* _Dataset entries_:

------

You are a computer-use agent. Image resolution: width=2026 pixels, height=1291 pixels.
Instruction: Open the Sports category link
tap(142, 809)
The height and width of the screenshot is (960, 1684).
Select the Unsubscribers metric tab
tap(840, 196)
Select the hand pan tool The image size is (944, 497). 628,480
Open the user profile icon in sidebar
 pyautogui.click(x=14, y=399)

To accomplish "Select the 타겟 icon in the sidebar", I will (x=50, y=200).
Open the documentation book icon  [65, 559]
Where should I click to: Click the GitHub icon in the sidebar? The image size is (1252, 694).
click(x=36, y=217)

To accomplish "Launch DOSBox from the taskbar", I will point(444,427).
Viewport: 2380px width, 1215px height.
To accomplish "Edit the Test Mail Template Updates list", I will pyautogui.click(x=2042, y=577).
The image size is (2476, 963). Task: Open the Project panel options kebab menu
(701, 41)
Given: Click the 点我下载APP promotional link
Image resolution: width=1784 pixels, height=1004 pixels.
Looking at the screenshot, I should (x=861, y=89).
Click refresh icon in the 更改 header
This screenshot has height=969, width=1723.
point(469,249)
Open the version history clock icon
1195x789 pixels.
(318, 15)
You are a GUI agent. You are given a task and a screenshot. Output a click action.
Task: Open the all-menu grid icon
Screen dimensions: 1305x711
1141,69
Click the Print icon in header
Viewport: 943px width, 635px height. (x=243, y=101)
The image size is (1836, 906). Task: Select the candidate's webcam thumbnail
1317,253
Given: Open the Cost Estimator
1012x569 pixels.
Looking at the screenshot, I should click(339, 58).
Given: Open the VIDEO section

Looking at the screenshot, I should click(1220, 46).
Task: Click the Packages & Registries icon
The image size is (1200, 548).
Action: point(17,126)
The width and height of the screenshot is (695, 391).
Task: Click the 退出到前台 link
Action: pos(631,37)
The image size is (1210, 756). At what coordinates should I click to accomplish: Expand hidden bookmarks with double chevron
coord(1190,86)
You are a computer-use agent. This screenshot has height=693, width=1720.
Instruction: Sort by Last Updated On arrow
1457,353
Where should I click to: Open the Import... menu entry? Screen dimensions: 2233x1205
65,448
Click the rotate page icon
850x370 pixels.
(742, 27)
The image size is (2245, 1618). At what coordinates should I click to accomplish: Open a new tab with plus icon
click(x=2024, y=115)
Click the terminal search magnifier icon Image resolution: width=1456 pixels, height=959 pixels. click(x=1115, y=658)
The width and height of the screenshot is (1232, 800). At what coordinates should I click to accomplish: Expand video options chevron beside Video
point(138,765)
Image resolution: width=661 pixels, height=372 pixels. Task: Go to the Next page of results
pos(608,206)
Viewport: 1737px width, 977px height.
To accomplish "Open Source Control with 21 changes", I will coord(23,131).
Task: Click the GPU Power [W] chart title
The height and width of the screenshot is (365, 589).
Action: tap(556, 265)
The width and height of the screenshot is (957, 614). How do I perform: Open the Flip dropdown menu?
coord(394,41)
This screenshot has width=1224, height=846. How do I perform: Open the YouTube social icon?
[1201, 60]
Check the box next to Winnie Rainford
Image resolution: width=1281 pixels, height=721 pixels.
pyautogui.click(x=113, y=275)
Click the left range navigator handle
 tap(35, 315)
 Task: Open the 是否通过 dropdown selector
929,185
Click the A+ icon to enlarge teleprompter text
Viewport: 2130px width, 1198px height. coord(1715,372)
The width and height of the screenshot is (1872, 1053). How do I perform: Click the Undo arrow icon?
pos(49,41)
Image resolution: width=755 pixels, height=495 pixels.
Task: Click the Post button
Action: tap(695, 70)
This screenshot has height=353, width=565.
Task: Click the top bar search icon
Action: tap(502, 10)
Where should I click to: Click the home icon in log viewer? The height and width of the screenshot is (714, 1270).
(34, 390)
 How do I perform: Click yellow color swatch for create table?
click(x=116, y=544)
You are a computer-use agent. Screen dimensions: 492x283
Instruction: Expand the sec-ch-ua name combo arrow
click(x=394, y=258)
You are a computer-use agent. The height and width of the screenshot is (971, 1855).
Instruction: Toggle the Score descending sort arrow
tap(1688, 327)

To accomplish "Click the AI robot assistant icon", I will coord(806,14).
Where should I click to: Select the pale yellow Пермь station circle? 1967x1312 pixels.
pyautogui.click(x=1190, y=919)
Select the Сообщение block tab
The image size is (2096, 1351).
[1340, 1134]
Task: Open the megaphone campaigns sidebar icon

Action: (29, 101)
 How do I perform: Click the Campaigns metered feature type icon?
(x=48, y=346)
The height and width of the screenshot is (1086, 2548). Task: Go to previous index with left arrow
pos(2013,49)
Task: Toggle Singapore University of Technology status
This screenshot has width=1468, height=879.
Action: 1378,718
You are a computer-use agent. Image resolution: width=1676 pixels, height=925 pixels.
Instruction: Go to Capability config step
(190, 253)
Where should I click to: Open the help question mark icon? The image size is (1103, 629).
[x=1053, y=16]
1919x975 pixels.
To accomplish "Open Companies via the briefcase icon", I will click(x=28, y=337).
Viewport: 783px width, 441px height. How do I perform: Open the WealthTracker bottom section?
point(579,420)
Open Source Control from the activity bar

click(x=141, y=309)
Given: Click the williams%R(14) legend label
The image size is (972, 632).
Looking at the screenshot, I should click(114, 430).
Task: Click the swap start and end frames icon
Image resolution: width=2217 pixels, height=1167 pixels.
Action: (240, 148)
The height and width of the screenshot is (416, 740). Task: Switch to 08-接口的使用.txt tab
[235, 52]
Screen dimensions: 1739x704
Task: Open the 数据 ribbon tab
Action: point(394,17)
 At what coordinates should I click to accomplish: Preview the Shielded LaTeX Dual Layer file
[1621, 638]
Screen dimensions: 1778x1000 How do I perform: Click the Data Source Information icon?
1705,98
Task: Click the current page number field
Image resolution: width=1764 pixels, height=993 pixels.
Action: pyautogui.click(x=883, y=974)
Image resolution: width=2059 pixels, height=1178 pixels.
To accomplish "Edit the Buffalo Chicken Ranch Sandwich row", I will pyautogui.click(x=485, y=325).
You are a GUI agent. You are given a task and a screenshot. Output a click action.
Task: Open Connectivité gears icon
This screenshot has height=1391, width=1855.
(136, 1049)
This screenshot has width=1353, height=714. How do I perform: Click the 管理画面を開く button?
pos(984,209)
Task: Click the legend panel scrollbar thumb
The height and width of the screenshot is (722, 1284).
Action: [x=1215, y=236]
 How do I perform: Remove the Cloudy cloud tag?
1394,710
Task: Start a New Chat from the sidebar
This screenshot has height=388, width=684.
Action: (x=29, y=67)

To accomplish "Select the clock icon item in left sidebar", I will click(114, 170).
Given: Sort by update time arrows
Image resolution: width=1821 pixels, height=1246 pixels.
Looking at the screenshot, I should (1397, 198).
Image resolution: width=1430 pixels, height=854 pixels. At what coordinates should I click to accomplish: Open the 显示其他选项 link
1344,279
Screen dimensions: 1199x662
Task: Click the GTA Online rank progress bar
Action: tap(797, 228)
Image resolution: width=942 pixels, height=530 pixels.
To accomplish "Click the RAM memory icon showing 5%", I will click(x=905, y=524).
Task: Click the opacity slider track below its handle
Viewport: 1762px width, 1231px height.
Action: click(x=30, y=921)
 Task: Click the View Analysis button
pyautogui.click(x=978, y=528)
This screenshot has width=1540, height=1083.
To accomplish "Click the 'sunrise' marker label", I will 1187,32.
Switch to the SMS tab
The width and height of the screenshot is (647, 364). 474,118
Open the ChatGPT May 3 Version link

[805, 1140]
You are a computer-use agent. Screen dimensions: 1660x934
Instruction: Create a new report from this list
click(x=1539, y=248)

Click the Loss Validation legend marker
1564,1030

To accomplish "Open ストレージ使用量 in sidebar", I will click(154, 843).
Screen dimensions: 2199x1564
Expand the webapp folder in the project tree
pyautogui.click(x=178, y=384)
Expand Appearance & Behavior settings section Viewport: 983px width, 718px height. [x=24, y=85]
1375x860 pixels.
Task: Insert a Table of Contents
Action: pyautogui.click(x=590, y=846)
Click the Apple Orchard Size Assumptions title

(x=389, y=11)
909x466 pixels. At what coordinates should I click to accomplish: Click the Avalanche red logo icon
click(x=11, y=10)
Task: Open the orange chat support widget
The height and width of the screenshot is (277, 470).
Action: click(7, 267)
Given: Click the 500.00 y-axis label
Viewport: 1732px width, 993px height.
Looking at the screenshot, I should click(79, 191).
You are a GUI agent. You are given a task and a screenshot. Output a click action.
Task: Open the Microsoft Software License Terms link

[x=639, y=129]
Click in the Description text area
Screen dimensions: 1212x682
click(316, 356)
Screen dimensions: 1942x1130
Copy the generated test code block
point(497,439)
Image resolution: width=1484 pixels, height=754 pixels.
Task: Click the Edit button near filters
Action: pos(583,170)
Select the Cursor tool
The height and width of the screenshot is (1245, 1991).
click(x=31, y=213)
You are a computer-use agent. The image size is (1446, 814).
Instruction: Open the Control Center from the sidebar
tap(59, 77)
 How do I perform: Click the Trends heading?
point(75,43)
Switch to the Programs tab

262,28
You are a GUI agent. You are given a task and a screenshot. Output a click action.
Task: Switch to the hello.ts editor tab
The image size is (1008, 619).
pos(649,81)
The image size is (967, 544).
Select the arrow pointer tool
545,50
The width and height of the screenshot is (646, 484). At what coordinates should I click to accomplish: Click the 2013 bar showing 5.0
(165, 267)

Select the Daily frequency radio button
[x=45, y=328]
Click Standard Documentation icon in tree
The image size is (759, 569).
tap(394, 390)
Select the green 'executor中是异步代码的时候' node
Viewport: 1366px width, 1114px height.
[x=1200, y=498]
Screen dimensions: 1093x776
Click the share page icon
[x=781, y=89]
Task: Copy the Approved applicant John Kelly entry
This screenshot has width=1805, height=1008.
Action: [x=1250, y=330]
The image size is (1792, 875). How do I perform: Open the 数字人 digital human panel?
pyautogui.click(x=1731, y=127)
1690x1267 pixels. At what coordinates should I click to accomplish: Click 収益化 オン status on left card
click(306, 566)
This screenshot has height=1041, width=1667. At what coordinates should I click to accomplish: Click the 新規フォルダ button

------

Please go through the entries and show every line with the word "label".

Given: Click the williams%R(14) legend label
To accomplish "Click the 'sunrise' marker label", I will 1187,32.
Given: Click the 500.00 y-axis label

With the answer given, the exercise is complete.